La famille Bélier, plus de 3 millions d'entrées (en cours d'exploitation)

Après un passage à vide, Luc Besson a retrouvé les faveurs du public grâce à Lucy (5,2 millions) et le cinéma d'animation tricolore a également connu une bonne année grâce aux succès d'Astérix - Le domaine des Dieux (près de 3 millions d'entrées) et de l'irrésistible Minuscule (1,5 millions).

Hippocrate de Thomas Lilti, l'un des succès français de l'année

Le cinéma d'auteur est moins à la fête. Parmi les 18 longs métrages français millionnaires, on ne compte que deux films dramatiques : le biopic Yves Saint Laurent (1,6 millions) et le polar La French (1,5 millions). Pour le reste, à l'exception notable du succès réjouissant d'Hippocrate (plus de 900 000 entrées) et des très bons scores enregistrés par Lulu femme nue (500 000 entrées) et Les Combattants (400 000), aucun film ne dépasse les 500 000 entrées. Malgré les louanges parfois excessives de la presse, Saint Laurent (355 000), Trois Coeurs (365 000), Sils Maria (230 000), L'Homme qu'on aimait trop (300 000) ou Dans la cour (350 000) n'ont pas séduit le public. Soit l'incarnation du "cinéma du milieu" énoncé il y a quelques années par Pascale Ferran qui a elle aussi subi un sérieux revers (150 000 entrées pour Bird People), ces oeuvres au budget confortable (entre 7 et 8 millions d'euros), au casting prestigieux (Catherine Deneuve, Juliette Binoche, Benoît Poelvoorde, Guillaume Canet...) et présentées dans les plus grands festivals (Cannes, Berlin, Venise). Sans parler des productions plus modestes qui ont connu des fours terribles (Métamorphoses, Eden, Tiens-toi droite...) et qui ne semblent devoir leur survie qu'à quelques journaux complaisants.

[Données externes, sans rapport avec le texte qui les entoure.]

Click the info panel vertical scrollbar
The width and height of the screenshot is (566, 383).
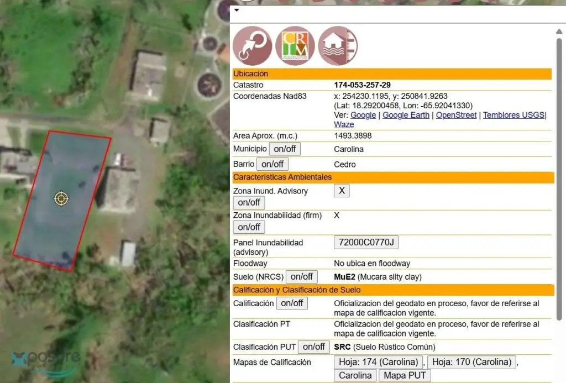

The Search de Michel Hazanavicius, un très lourd échec

Quelques accidents industriels ternissent également le tableau, à commencer par l'échec subi par The Search de Michel Hazanavicius (70 000 entrées pour 20 millions d'euros de budget), victime d'un sujet difficile (la guerre en Tchétchénie) et d'un scandaleux lynchage critique. Un illustre Inconnu de Matthieu Delaporte (110 000 entrées pour 13 millions de budget) devrait freiner l'envie des producteurs de monter un projet sur le nom de Mathieu Kassovitz après les bides successifs de L'ordre et la morale, La vie d'une autre, Le Guetteur et Vie Sauvage. Le navet Grace de Monaco a aussi bu la tasse (300 000 entrées pour 25 millions de budget), de même que le thriller Colt.45 qui a souffert d'une production chaotique (65 000 entrées pour 13 millions de budget), Le dernier diamant (135 000 entrées pour plus de 11 millions de budget), Jacky au royaume des filles (120 000 entrées pour 11 millions de budget) et Benoît Brisefer (120 000 entrées pour 11 millions de budget). 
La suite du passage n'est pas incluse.